Wartime Aircraft Industries

A Europa White Paper

by Keith Jacobs


In the aircraft industry, certain key ingredients comprise the cost of aircraft, including aluminum usage and manpower. The Yardstick Board discovered the most expressive measure of aircraft production efficiency was:

    Efficiency Index = weights of airframes produced (pounds) / production space (square feet) / month

The Board found that this efficiency averaged about 1.2 lb./sq. ft./month. The productive plant area per laborer was 1.45 square feet, and generally about 81% to 85% of the aircraft plant area was actually productive. It might be possible to incorporate this data into a Europa aircraft production system, basing output on numbers of workers committed to the aircraft industry, airframe plant square footage and the weight of aircraft produced.

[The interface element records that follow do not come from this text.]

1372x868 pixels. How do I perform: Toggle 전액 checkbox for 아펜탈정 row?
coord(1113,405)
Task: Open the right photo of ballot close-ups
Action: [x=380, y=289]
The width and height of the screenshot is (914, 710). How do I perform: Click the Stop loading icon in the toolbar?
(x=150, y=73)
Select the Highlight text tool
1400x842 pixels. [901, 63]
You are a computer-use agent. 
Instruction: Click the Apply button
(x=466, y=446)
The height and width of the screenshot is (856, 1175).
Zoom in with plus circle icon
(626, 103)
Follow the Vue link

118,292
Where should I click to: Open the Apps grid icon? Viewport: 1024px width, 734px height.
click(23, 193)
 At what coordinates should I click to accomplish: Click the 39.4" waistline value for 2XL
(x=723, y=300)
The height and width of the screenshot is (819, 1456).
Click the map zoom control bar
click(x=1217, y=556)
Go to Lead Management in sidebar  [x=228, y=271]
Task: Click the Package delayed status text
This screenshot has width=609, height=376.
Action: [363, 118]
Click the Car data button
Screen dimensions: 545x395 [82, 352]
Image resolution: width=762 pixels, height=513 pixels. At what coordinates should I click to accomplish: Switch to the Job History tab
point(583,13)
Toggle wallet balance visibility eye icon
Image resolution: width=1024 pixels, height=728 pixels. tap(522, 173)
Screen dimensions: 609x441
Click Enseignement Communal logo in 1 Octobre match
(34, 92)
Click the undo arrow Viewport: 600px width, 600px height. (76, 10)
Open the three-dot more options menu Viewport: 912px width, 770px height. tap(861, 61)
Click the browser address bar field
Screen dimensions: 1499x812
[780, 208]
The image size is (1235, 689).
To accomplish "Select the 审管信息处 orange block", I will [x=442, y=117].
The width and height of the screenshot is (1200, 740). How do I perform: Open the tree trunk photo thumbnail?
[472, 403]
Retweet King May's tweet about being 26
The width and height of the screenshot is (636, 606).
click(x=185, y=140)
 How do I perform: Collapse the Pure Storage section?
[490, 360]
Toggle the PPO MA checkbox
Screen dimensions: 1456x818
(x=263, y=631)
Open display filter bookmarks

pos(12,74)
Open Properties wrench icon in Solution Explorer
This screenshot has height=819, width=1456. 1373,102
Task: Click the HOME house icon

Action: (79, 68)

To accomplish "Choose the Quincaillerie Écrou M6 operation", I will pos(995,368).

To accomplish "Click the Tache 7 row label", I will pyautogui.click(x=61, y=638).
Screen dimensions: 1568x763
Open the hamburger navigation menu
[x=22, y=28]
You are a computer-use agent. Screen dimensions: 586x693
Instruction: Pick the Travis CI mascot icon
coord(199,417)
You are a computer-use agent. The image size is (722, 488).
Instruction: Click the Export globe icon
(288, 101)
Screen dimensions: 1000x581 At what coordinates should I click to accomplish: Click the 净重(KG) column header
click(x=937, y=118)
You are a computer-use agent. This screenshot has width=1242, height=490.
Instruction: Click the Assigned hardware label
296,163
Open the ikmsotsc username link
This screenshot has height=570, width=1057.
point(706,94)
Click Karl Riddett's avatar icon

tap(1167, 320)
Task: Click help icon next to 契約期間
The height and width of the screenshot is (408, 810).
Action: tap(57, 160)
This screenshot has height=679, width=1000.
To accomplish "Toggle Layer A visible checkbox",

The Board discovered other facts, including:

  • The average pounds per month per worker was 80 pounds, with average subcontracting of work being 20%.
  • U.S. aircraft plants grew more efficient in 1943 and '44 with their productive area increasing to 85% and accounting for the upper end of the 81-85% range.
  • In the late 30s and early 40s some countries, such as the Low Countries, Yugoslavia, and even Germany to some extent, built aircraft almost by hand before the initiation of mass production. In these nations, this space efficiency could drop as low as 70%.

Weight is a key factor. Britain and Germany are often compared in aircraft production figures. For example, in 1939 Great Britain produced 15,000 aircraft and Germany 10,200 aircraft. The structural weight of the output was the same, however, because German production was heavily weighted toward bombers. Production in the U. K. peaked in '43 at just over 26,000 aircraft, at which point annual German production was at 25,200, yet the weight of aircraft produced by Britain was then 25% higher than Germany's.

By 1944, German production had climbed in raw numbers to 40,000 to the UK 26,500, but this change was primarily due to product mix. Germany was then producing mostly fighters, while the British were now emphasizing heavy bombers.

Simple bean counting won't be enough to reflect reality. Heavier aircraft consume more raw materials, more manpower, and more production floor space. Production floor space is a factor that might be easy to mistakenly ignore. Determining individual space requirements per aircraft type by multiplying length times wingspan to find net area, we get:

    Spitfire 1110 sq. ft.
    Blenheim 2,464 sq. ft.
    Lancaster 7,140 sq. ft.

Building a group of Lancasters therefore takes more than six times as much space as does a group of Spitfires.

There are other factors to be considered as well. For example, floor space for fighters was less efficient because of the increased demand for machine shop and process work required for modem fighters. But hopefully, the above calculations can provide a formula for determining national aircraft building capacity in the Europa economic model.